本文章由计算机程序翻译，如有差异，请以英文原文为准。

求助全文

约1分钟内获得全文求助全文

来源期刊

Natural Language Engineering COMPUTER SCIENCE, ARTIFICIAL INTELLIGENCE-

CiteScore

5.90

自引率

12.00%

发文量

审稿时长

>12 weeks

期刊介绍： Natural Language Engineering meets the needs of professionals and researchers working in all areas of computerised language processing, whether from the perspective of theoretical or descriptive linguistics, lexicology, computer science or engineering. Its aim is to bridge the gap between traditional computational linguistics research and the implementation of practical applications with potential real-world use.

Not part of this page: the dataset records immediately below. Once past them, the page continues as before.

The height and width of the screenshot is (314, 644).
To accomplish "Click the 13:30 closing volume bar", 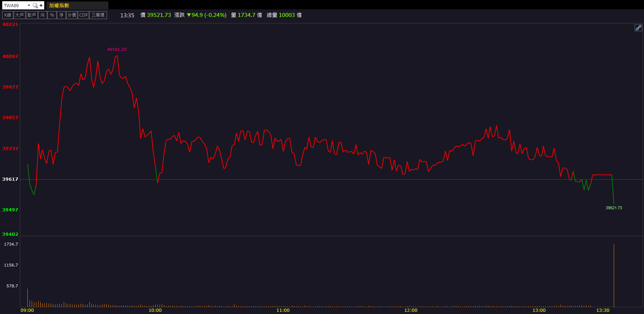I will point(614,275).
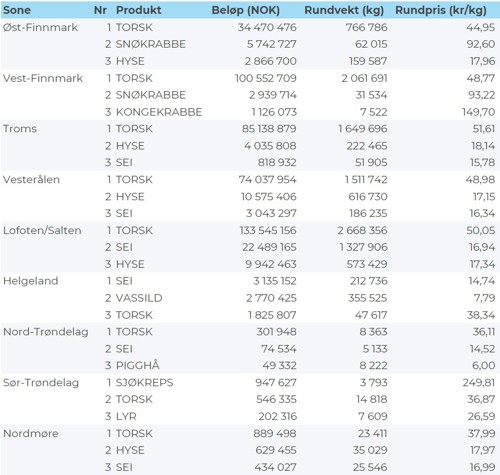Select the Lofoten/Salten zone label

tap(42, 230)
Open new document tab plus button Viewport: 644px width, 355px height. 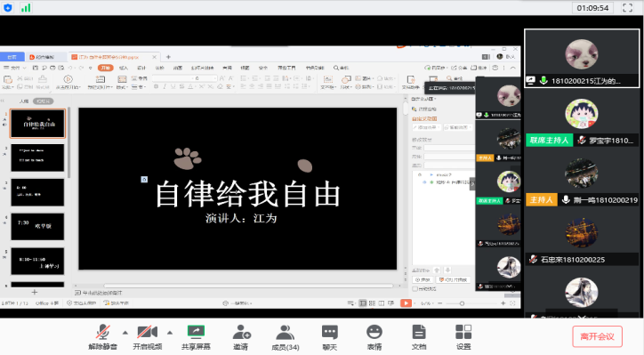click(168, 57)
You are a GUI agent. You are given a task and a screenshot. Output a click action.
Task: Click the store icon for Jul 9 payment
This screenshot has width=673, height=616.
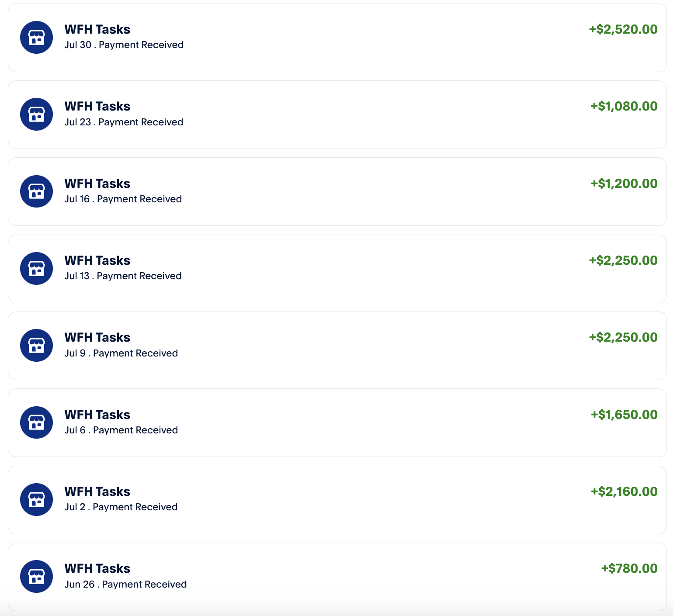pos(37,346)
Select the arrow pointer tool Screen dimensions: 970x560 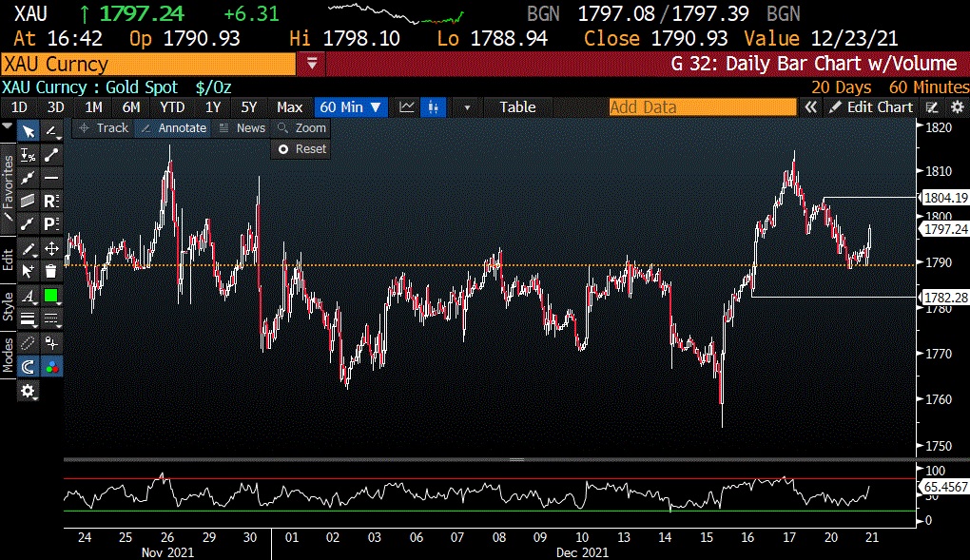pyautogui.click(x=29, y=131)
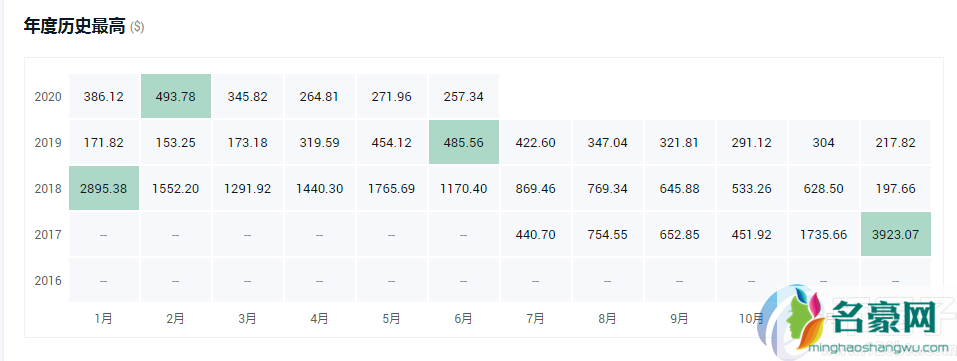The image size is (957, 361).
Task: Click the 2017 year row label
Action: click(x=48, y=235)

As well as publishing research articles on a broad range of topics - from text analysis, machine translation, information retrieval and speech analysis and generation to integrated systems and multi modal interfaces - it also publishes special issues on specific areas and technologies within these topics, an industry watch column and book reviews.